The end of a taboo in China

Photos of positive tests, health tips or a detailed symptom diary: On social media in China, no one is now ashamed to say they have Covid-19, as the country finally learns to live with the virus.

For a long time, catching the coronavirus was synonymous with taboo in the country.
Even fully recovered patients found themselves socially isolated and discriminated against in their job searches, because then the strict “zero Covid” policy reigned, in force for almost three years.

But authorities made an abrupt about-face last week, lifting most health restrictions, including near-mandatory PCR testing several times a week and placing all positive cases in quarantine centers.
Immediately, a wave of cases swept over the country, and being Covid positive has now become commonplace… and assumed.

β€œOn the third day of my return to the office, I am positive,” said a Beijing resident on Xiaohongshu, the Chinese version of Instagram, posting a photo of her antigen test marked with two red bars.

“Now I have a fever,” wrote another netizen, while similar posts on social media have numbered in the thousands for a week.

Also on Xiaohongshu, the Beijing influencer “Mm”, known for sharing her luxury purchases or her outfits of the day online, did not hesitate to let her subscribers know that she too had the Covid.

“It’s not really scary, you just have to adapt to it and drink more water,” she advised them, listing all her symptoms in detail, along with a photo of a bouquet of roses.

Recipes for homemade treatments, with dubious scientific effectiveness, have also gone viral.
One recommends steamed oranges with salt to soothe a sore throat.

Another swears by canned yellow peaches – a traditional treatment for sick Chinese children – prompting state media to warn people against this kind of grandmother’s recipe for the virus.

Celebrities and public figures have also gone public with their contagion, such as real estate tycoon Wang Shi, who told his 22 million followers last week that he was “an asymptomatic case”.
On the internet, memes about the flood of cases have multiplied.
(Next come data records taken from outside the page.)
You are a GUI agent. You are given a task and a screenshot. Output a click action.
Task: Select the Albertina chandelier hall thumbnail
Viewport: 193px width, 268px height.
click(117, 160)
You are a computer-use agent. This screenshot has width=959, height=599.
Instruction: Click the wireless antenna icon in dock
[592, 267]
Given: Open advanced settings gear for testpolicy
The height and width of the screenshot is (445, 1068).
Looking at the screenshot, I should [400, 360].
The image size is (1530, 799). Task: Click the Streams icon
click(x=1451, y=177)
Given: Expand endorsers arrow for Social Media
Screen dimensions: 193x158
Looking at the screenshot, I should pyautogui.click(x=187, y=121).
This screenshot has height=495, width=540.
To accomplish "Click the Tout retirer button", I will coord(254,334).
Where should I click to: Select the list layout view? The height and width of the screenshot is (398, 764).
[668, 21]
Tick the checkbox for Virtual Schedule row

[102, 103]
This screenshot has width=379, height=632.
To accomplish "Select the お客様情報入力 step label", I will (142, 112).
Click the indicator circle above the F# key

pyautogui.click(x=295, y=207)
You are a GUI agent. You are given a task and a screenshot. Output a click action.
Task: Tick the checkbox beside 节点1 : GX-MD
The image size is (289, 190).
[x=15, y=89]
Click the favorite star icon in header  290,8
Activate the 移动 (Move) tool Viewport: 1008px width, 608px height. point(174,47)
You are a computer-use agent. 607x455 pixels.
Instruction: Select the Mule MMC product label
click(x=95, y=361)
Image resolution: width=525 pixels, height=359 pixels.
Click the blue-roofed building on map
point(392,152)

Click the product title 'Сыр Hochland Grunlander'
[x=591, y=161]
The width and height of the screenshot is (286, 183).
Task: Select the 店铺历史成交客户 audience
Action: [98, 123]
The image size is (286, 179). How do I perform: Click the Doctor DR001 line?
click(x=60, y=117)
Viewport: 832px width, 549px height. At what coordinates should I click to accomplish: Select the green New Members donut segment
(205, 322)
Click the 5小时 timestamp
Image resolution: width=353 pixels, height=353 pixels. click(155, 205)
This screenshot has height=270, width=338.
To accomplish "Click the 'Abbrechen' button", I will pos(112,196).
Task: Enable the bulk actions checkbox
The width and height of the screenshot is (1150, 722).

“Before: buy vegetables and prepare to be confined. Now: buy medicine and prepare to have a fever,” says a post shared hundreds of times on Weibo, China’s Twitter.

The change in tone online reflects new rhetoric displayed in recent days by authorities and state media, which now assure the virus is harmless, after claiming the opposite for almost three years.

But China remains ill-prepared to face a sharp rise in Covid cases, while millions of elderly people are still not fully vaccinated, facing a highly contagious Omicron variant.

Sharing her experience as a Covid patient is therefore not without risk: when, this week, the Chinese reporter Lv Ziyuan published a video showing her being treated in a hospital, when she had only mild symptoms, Internet users cried foul, judging that she was abusing the meager resources of the health system.

The sentence “Lv Ziyuan should abandon his hospital bed” quickly went viral on Weibo, before being censored.